**Exercise aim:** Pull out every line of the listing below that contains the string "with", matching case exactly.

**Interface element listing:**

__________________________________________________

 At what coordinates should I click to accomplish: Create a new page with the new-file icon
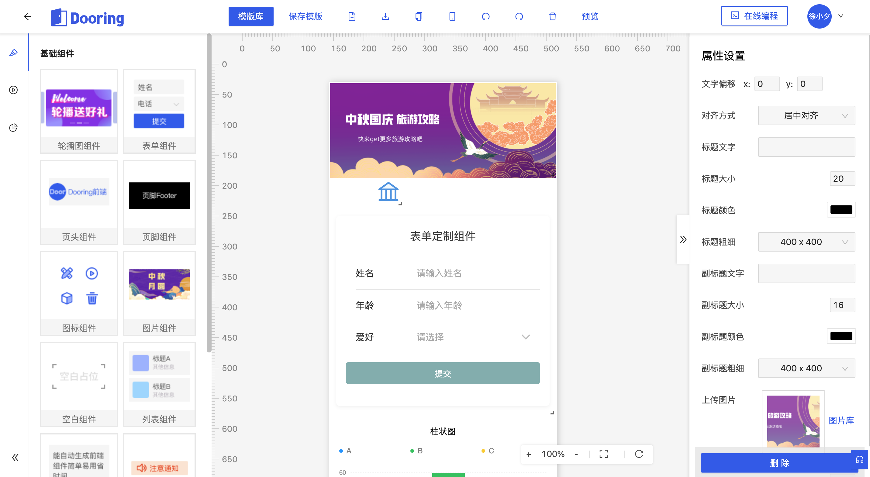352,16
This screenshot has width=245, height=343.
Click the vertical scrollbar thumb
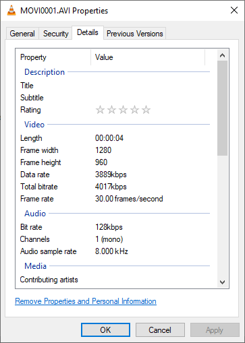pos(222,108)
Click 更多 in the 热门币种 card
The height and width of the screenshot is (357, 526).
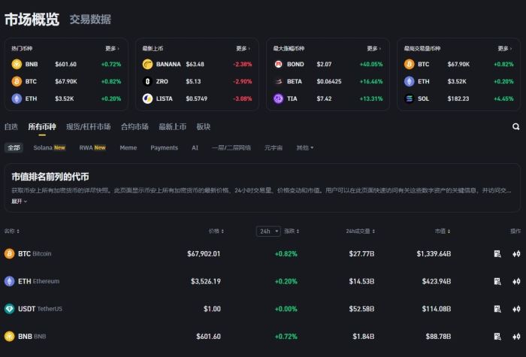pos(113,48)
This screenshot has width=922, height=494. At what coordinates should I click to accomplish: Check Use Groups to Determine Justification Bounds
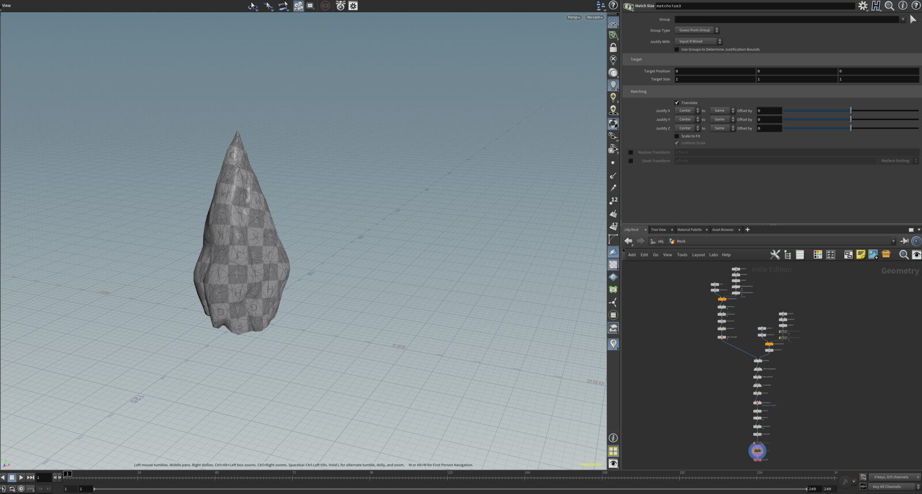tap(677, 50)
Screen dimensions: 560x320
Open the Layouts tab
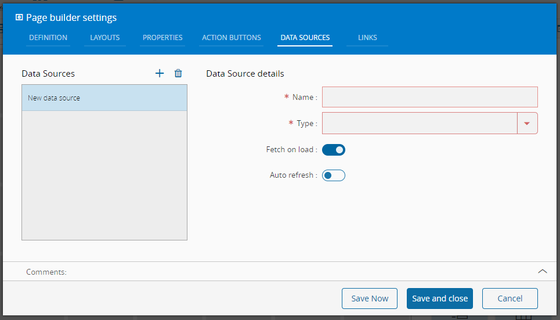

__________________________________________________

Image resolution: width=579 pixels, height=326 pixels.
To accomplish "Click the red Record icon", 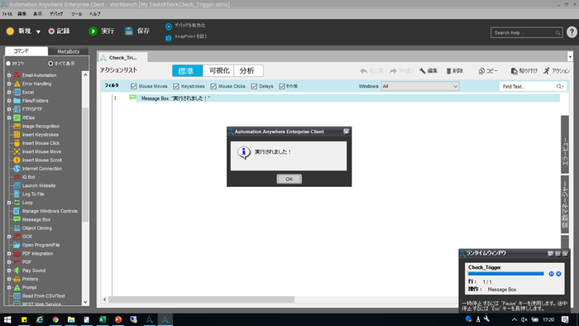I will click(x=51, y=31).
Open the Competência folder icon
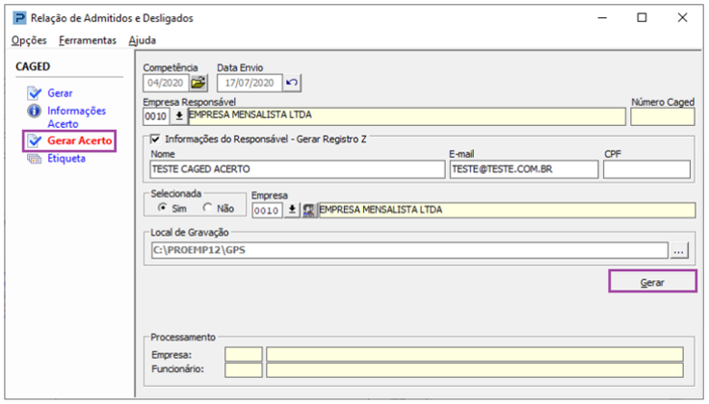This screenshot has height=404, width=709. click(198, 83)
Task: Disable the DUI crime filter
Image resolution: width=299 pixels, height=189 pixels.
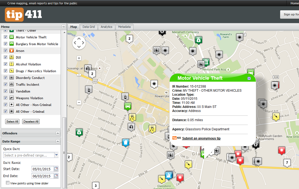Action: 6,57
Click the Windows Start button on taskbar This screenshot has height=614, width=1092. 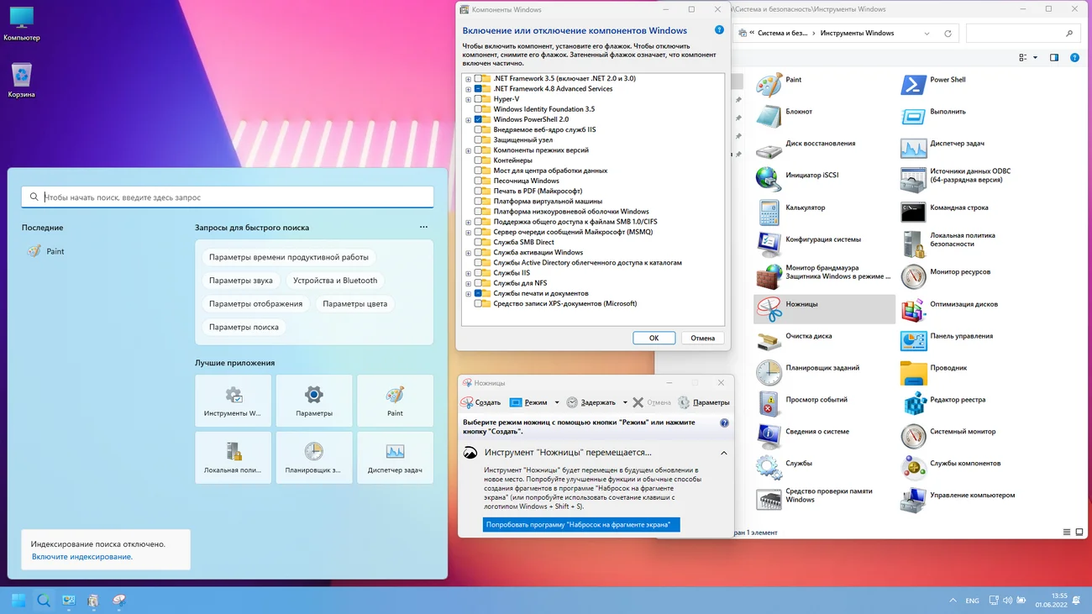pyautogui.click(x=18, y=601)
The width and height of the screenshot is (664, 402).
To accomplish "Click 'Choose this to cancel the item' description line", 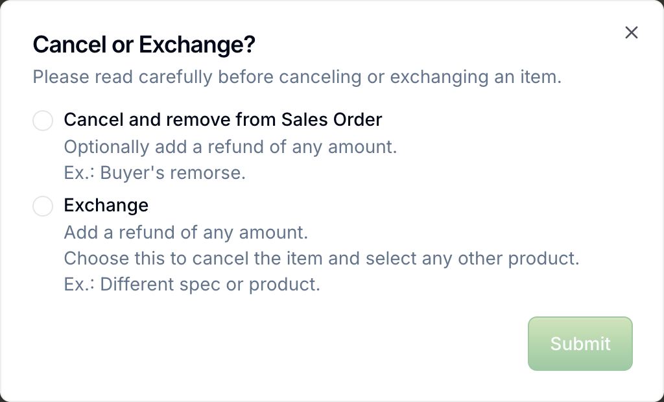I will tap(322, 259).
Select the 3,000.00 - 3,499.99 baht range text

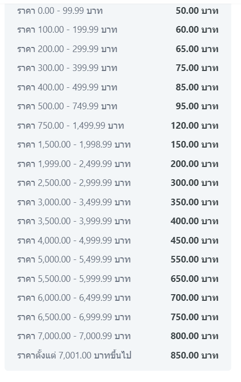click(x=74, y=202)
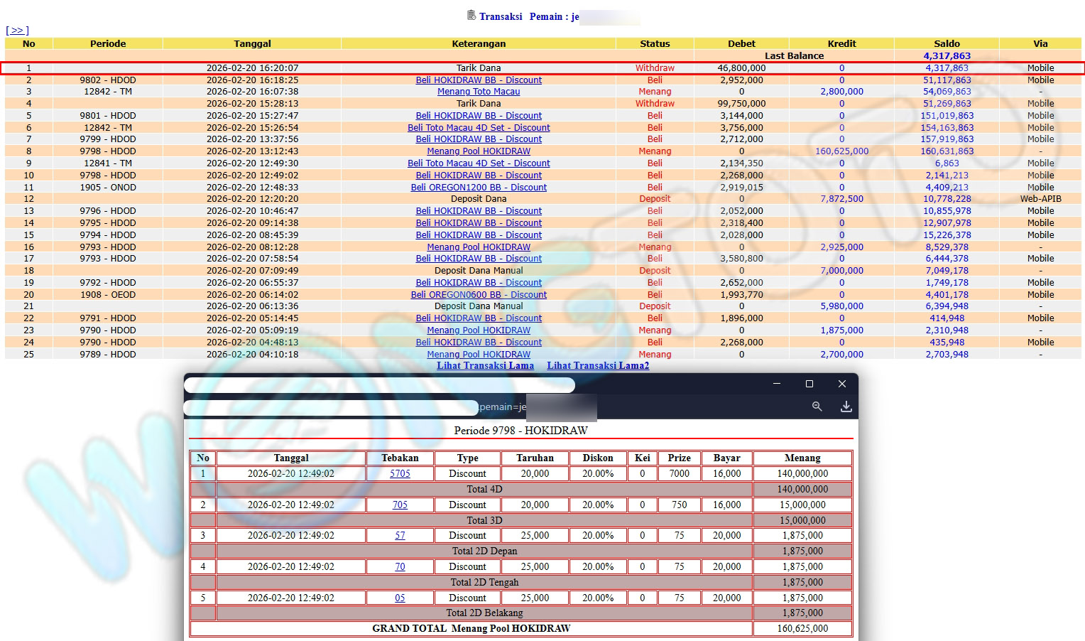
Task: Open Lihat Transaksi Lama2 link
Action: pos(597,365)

__________________________________________________

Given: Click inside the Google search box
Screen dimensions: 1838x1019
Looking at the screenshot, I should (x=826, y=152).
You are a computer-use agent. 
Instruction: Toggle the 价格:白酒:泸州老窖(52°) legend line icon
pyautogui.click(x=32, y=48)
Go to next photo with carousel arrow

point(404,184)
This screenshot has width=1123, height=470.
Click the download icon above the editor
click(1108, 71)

__________________________________________________

**Written response:**
 At what coordinates should I click to accomplish: Create a new page with the new-file icon
Go to next photo with carousel arrow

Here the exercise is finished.